AI tutoring provides that just-in-time support. It does not replace the training programme. It fills the gaps between sessions with on-demand explanation and guidance.
Assessment rethinking. If AI can answer any factual question, testing factual recall is pointless. Both in education and enterprise training, assessment needs to shift toward applied capability: can you use AI to solve this problem? Can you evaluate whether the AI's output is correct? Can you identify when AI is the wrong tool?
The best enterprise AI training programme I have ever run used AI tutoring as a support layer. That last part is more important than you think.
Tim Hatherley-Greene
Chief Operating Officer
The Integrity Question
Education's biggest concern about AI is academic integrity: students using AI to complete assignments rather than learning the material. This concern is legitimate but misframed.
The question is not "how do we prevent students from using AI?" It is "how do we design learning experiences where AI use is productive rather than evasive?"
A writing assignment where the goal is to produce a polished essay is easily completed by AI. A writing assignment where the goal is to develop and defend an original argument, through iterative drafts with instructor feedback, is not. The AI can help with grammar and structure. It cannot help with original thinking informed by personal experience and developing expertise.

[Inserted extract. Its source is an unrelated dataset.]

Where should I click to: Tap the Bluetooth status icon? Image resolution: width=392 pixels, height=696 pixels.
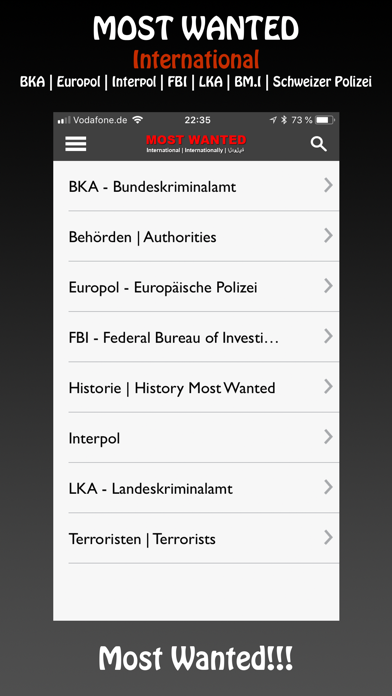(284, 120)
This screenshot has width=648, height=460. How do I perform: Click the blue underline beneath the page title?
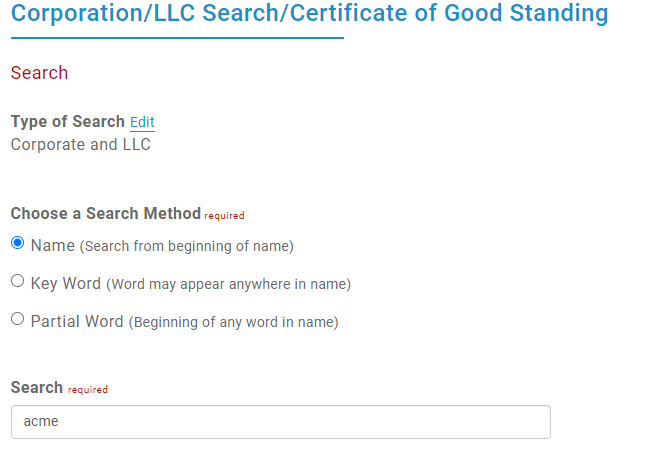(177, 38)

The same principle applies to enterprise training. If the assessment is "produce a report using AI," the AI does the work. If the assessment is "use AI to analyse this dataset, identify the three most significant findings, and explain why they matter for our business," the human does the thinking.
The Augmentation Model
Both in education and enterprise training, the model that works is augmentation, not replacement:
AI handles scale. Explaining concepts to 200 students in ways personalised to each student's level of understanding. Providing on-demand support to a 50-person team across three time zones. These are scale problems that human instruction cannot solve economically.
Humans handle meaning. Why does this matter? How does it connect to your goals? What should you do with this knowledge? These are meaning-making questions that require understanding the person, not just the subject.

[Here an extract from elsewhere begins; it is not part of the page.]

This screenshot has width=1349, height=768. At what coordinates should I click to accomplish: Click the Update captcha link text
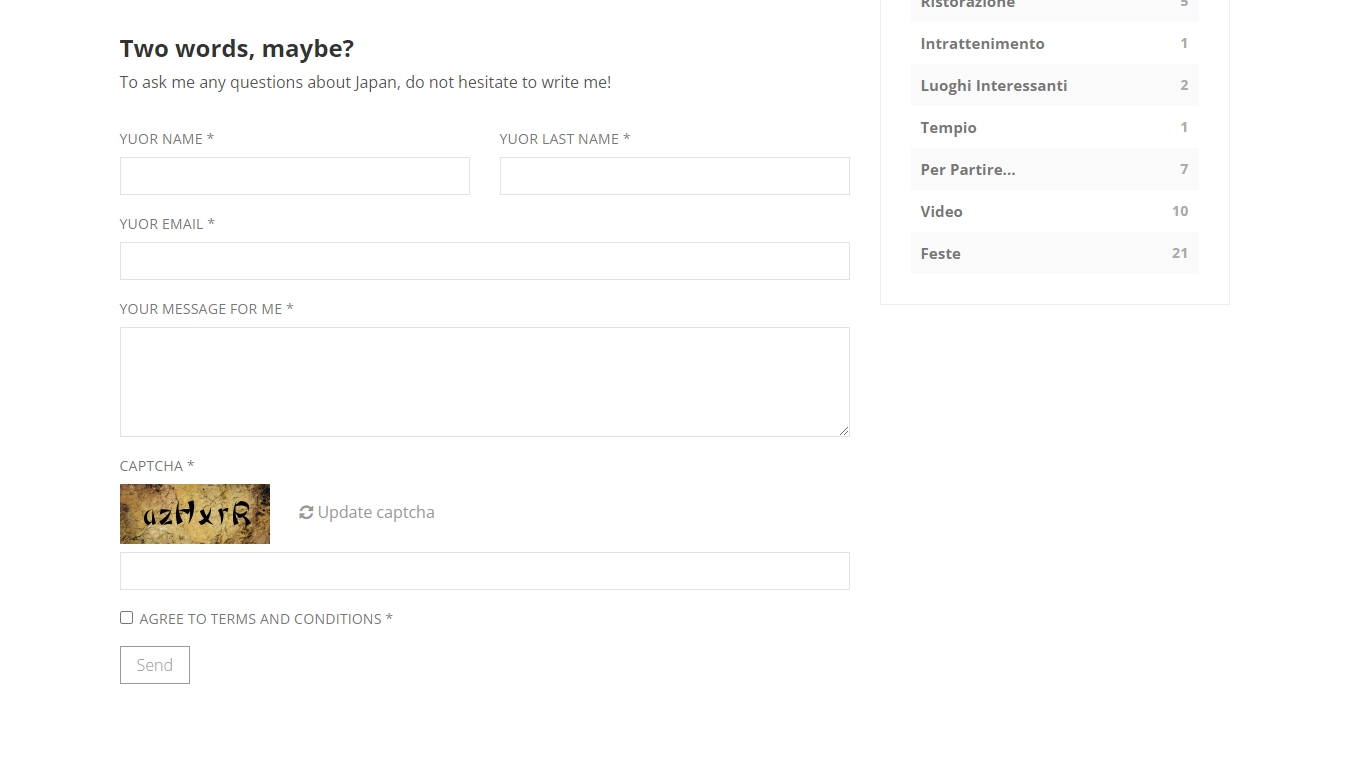coord(376,512)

The combination outperforms either. Josiah's data is clear: AI tutoring alone produces moderate improvement. Human instruction alone produces moderate improvement. The combination produces significantly better outcomes than either alone. The effect is not additive. It is multiplicative.
What Comes Next
The education sector is at the beginning of this transition, not the end. The current generation of AI tutoring tools is impressive but limited: they work well for established subjects with clear right answers and less well for ambiguous, creative, or values-laden learning.

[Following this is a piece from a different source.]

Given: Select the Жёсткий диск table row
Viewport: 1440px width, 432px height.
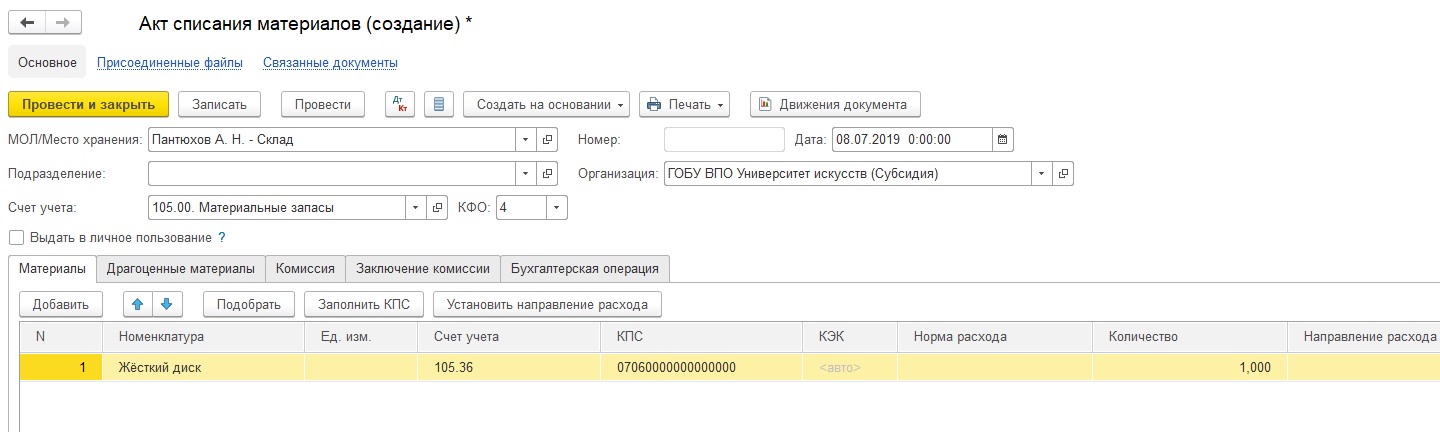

The next generation, building on advances in AI reasoning and personalisation, will handle more complex learning interactions. Not replacing human teachers, but taking on a larger share of the explanation and practice work, freeing teachers for the mentorship and meaning-making work that only humans can do.
For enterprise training, the trajectory is similar. AI-assisted training programmes will become the standard, not the exception. The organisations that develop expertise in designing these programmes now will have a capability advantage as the technology matures.
The education AI revolution is not about replacing teachers with chatbots. It is about building learning systems where AI handles the scale and humans handle the meaning. The data says it works. The implementation requires thoughtfulness about what AI is for (explanation, practice, on-demand support) and what humans are for (motivation, mentorship, meaning-making). Get that distinction right, and the outcomes speak for themselves.